Last month, Education Next published a study that I conducted with Amelie Wupperman that looked at the impact on student achievement of teaching time devoted to lecturing vs. problem-solving activities. As our study concluded,
We find that teaching style matters for student achievement, but in the opposite direction than anticipated by conventional wisdom: an emphasis on lecture-style presentations (rather than problem-solving activities) is associated with an increase—not a decrease—in student achievement. This result implies that a shift to problem-solving instruction is more likely to adversely affect student learning than to improve it.
Our study, as well as an article about it by Education Next editor Paul Peterson, generated a lot of comments and discussion which I would like to respond to here.

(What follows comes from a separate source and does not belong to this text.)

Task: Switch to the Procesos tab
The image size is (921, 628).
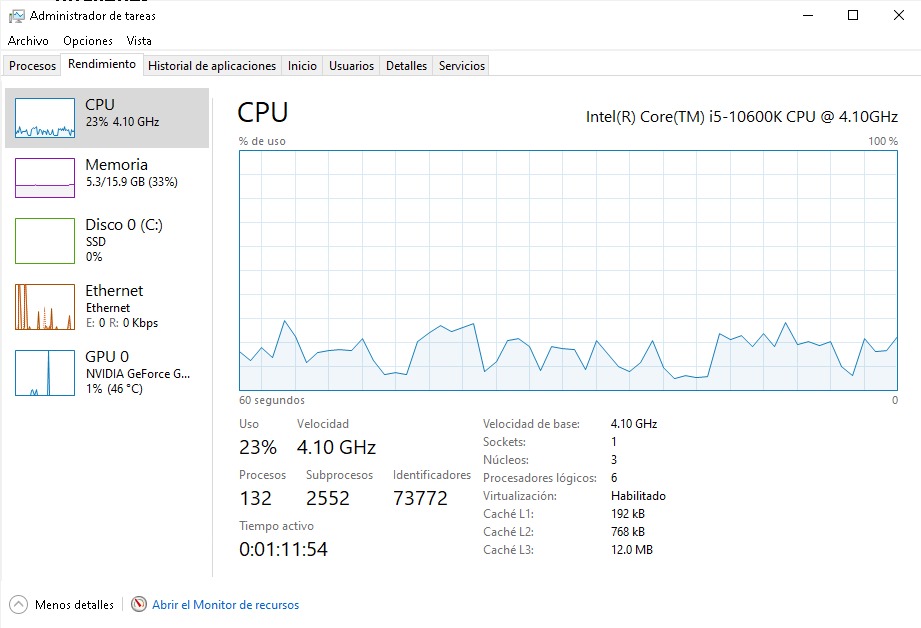Action: (x=32, y=66)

In general, the question that we try to answer in our study is: What is the effect on student achievement if the average teacher shifts time in class from lecturing to problem-solving activities (as these teaching practices are implemented in practice today)? This is an important question, as many stakeholders in education today strongly advocate problem-solving activities, and teachers might feel the pressure to change their way of teaching and to lecture less.
From a policy point of view, this is also a particularly relevant question. Most education reforms explicitly attempt to increase student achievement, but are usually quite expensive (e.g. reducing class size). So, the idea of achieving the same goal of boosting student achievement by simply inducing the average teacher to lecture less (which is what many stakeholders advocate) seems very intriguing. However, unfortunately it is not that simple.

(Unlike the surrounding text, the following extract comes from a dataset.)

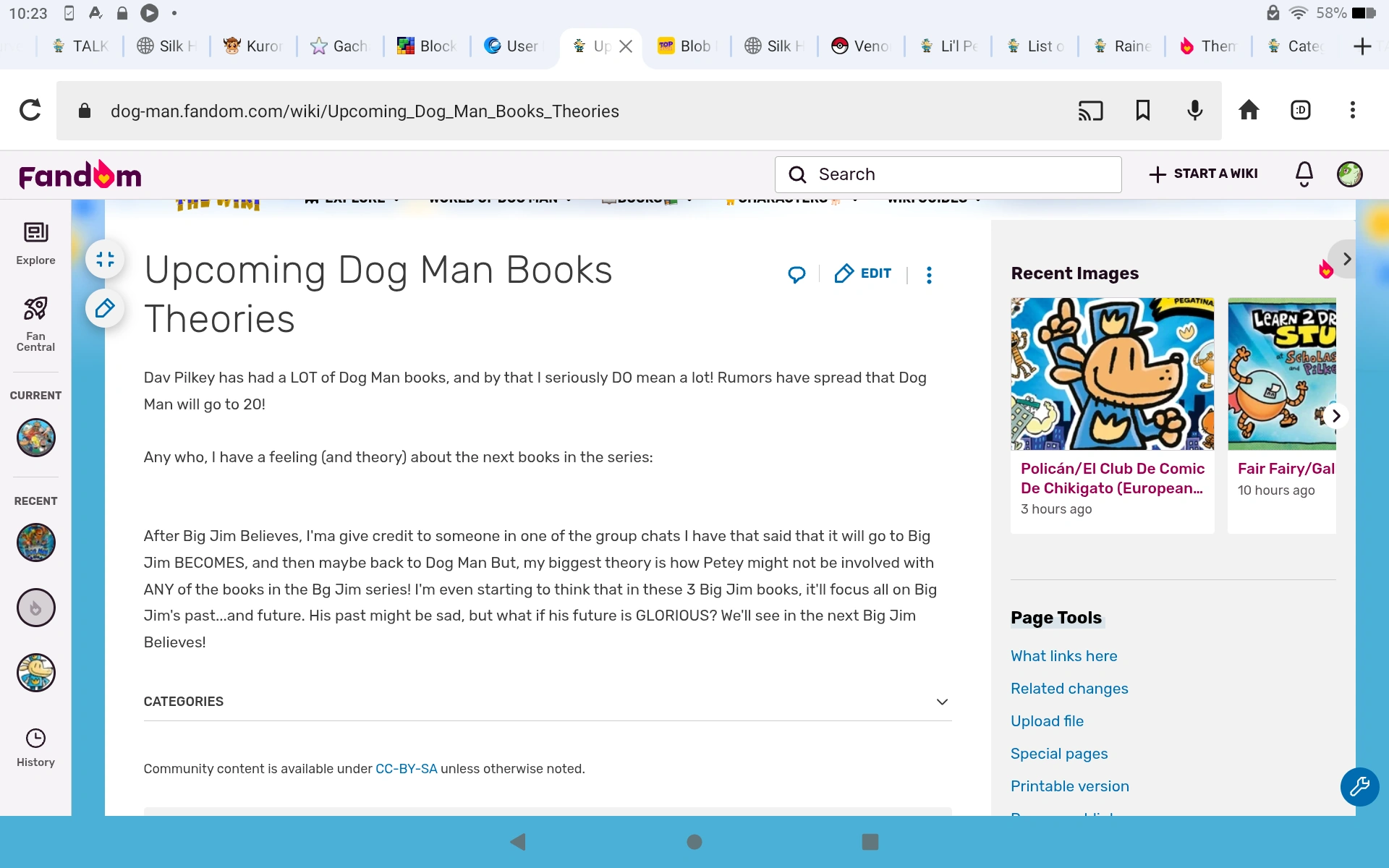
Task: Bookmark this page with the bookmark icon
Action: click(x=1142, y=111)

Our results imply that simply inducing teachers to shift time in class from lecture-style presentations to problem-solving activities, without concern for how this is implemented, contains little potential to increase student achievement and, in fact, might even have adverse effects on student learning.
On implementation: Implementation matters! I completely agree on this. If correctly implemented, hands-on-learning techniques may be highly effective. In our study, we (deliberately) do not control for implementation. Thus, our findings do not answer the question: What is the better teaching practice if teaching practices are implemented in the ideal way?
On limitations and implications: We are looking at average effects of shifts in the amount of time spent lecturing, but we do not suggest that lecturing vs. problem-solving activities is an “either/or” choice. Clearly, effects need not be linear. There might certainly be an optimal mix of these teaching practices. Thus, our findings do not call for more lecture-style teaching in general. Moreover, our findings are limited to students in the middle grades, and it is only the benefits of the relative emphasis on one or another teaching style that is being assessed.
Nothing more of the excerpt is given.